D’un côté, Phnom Penh exige le retrait des troupes thaïlandaises de zones qu’elle considère comme siennes. De l’autre, Bangkok refuse de paraître faible face à son voisin. Dans ce contexte, l’argent américain peut-il vraiment calmer les esprits ? Les aides humanitaires et les projets de déminage sont indispensables, mais suffisent-ils à convaincre ceux qui voient dans la lutte pour la frontière une question d’honneur national, voire une raison d’être ?
Alors, que choisiront ces derniers ? Le pragmatisme, en acceptant les millions pour reconstruire et stabiliser la région ? Ou la fierté, en continuant à défendre chaque pierre de temples en ruines au prix de nouvelles victimes ? Les élections en Thaïlande brouillent encore les cartes, car Anutin et l’armée ont besoin de cette tension.
D’ailleurs, le ministère thaïlandais des Affaires étrangères s’est déclaré vendredi insatisfait de la réponse du Cambodge concernant un incident frontalier survenu le 6 janvier, lorsque des tirs ont atteint la province d’Ubon Ratchathani. Phnom Penh a reconnu sa responsabilité, ce qui pourrait ouvrir la voie à une coopération renouvelée, mais Bangkok juge ses explications encore peu convaincantes.
Air Chief Marshal Praphas Sonjaidee a souligné que les autorités thaïlandaises comprennent la colère de l’opinion publique. Une colère largement entretenue par les nationalistes. Il a noté que la communication entre les deux pays demeure inégale malgré un engagement commun en 16 points.
La porte-parole adjointe du ministère, Maratee Nalita Andamo, a ajouté que la Thaïlande reste sceptique quant à la sincérité du Cambodge après le cessez-le-feu, en raison d’incidents survenus depuis. Elle a toutefois reconnu que l’acceptation de responsabilité par Phnom Penh constitue une étape importante pour avancer.

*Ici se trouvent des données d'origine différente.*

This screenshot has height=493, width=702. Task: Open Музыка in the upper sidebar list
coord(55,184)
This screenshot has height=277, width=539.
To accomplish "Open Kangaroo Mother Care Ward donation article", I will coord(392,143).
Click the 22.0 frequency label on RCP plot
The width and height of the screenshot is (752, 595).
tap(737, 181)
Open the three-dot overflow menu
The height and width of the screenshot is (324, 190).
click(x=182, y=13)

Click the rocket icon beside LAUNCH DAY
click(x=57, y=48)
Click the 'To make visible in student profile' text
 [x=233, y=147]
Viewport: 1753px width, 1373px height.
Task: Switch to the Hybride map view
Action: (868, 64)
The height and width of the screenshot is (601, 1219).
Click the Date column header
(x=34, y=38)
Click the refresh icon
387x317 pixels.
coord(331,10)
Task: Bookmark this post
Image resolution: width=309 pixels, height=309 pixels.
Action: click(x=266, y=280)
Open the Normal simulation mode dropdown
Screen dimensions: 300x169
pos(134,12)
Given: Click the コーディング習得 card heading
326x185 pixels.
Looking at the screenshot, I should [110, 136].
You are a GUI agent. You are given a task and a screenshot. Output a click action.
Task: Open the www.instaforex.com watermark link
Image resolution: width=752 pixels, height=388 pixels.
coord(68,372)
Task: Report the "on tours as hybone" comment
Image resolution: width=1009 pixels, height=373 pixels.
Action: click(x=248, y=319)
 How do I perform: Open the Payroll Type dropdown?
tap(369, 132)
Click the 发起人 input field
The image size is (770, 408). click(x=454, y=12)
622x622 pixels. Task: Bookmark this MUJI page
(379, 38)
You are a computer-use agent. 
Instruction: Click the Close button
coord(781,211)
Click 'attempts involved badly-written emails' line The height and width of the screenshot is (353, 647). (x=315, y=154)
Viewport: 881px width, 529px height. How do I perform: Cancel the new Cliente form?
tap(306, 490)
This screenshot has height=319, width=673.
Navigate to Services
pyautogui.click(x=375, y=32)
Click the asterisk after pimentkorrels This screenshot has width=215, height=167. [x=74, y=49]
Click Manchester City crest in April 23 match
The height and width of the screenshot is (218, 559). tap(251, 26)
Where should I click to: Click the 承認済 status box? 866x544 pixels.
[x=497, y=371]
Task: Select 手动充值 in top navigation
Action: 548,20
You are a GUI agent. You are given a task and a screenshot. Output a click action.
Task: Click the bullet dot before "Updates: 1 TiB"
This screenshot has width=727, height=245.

La Thaïlande surveille désormais de près le respect intégral des 16 engagements et entend continuer à soulever la question des mines antipersonnel dans le cadre de la Convention d’Ottawa. Cependant, la Thaïlande ne peut pas espérer que le Cambodge reconnaisse les « nouvelles frontières » qu’elle a dessinées unilatéralement en installant des conteneurs ou des barbelés.